Many projects, many distractions
Investors already concerned about Musk’s hefty commitments beyond his trillion-dollar EV company have more reason for trepidation after events that unfolded on Monday. Musk’s attorney, Marc Toberoff, confirmed to CNBC that Musk was leading a consortium of investors in a $97.4 billion bid for OpenAI.
Musk was among the many founders of OpenAI in 2015, when the AI startup was created as a nonprofit research lab. Musk sought to have Tesla acquire OpenAI, and he later departed the organization’s board.
OpenAI has since commercialized quite a few products, most notably ChatGPT. Co-founder and CEO Sam Altman is in search of to restructure OpenAI as a for-profit entity. Musk has sued OpenAI to forestall that transition, and commenced xAI as a direct competitor.
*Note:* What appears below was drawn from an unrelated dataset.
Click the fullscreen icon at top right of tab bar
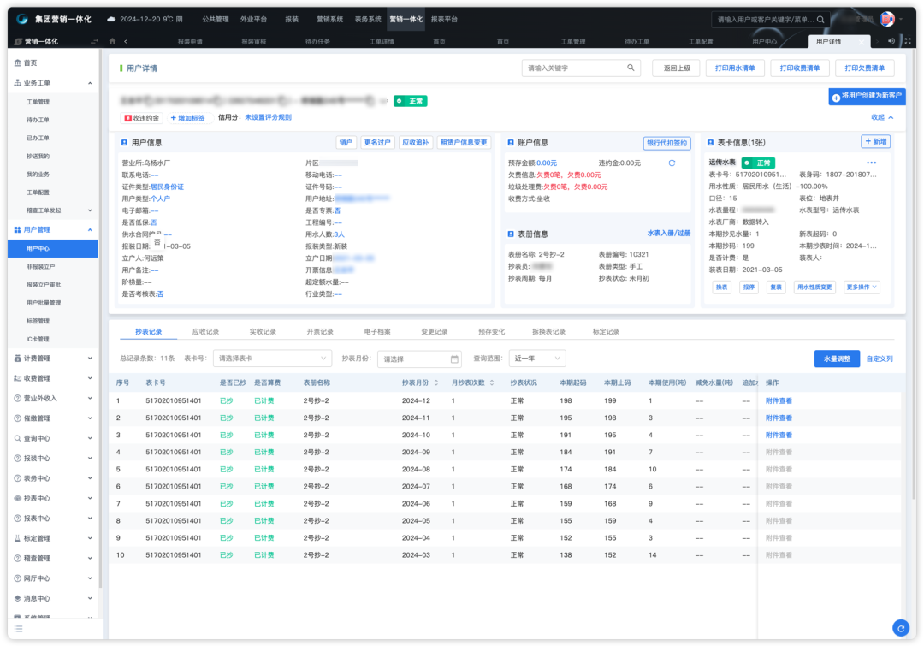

The Oppenheimer analysts wrote that, “While [Tesla] has shifted focus to being a Physical AI play, we view Elon Musk’s bid for Open AI as a distraction from [Tesla’s] challenges.”
In a while Tuesday, Toberoff said in an announcement that he emailed the bid for OpenAI on behalf of the Musk-led consortium a day earlier to OpenAI’s outside counsel William Savitt and Sarah Eddy “for transmission to their client.” Toberoff said the bid was “in the shape of an in depth four-page letter” and was addressed to OpenAI’s board.
“Whether Sam Altman selected to offer or withhold this from OpenAI’s other Board members is outside of our control,” he wrote.
Oppenheimer’s analysts also highlighted the added risks related to Musk’s extensive work with the Trump administration.
While Musk’s behavior “has fans in certain circles,” his public life “risks alienating consumers and employees because the Trump administration tests the boundaries of its power,” they wrote. For instance, they referenced recent vehicle registration data that showed steep year-over-year declines in California and across several European markets.
Tesla and Musk didn’t immediately reply to a request for comment.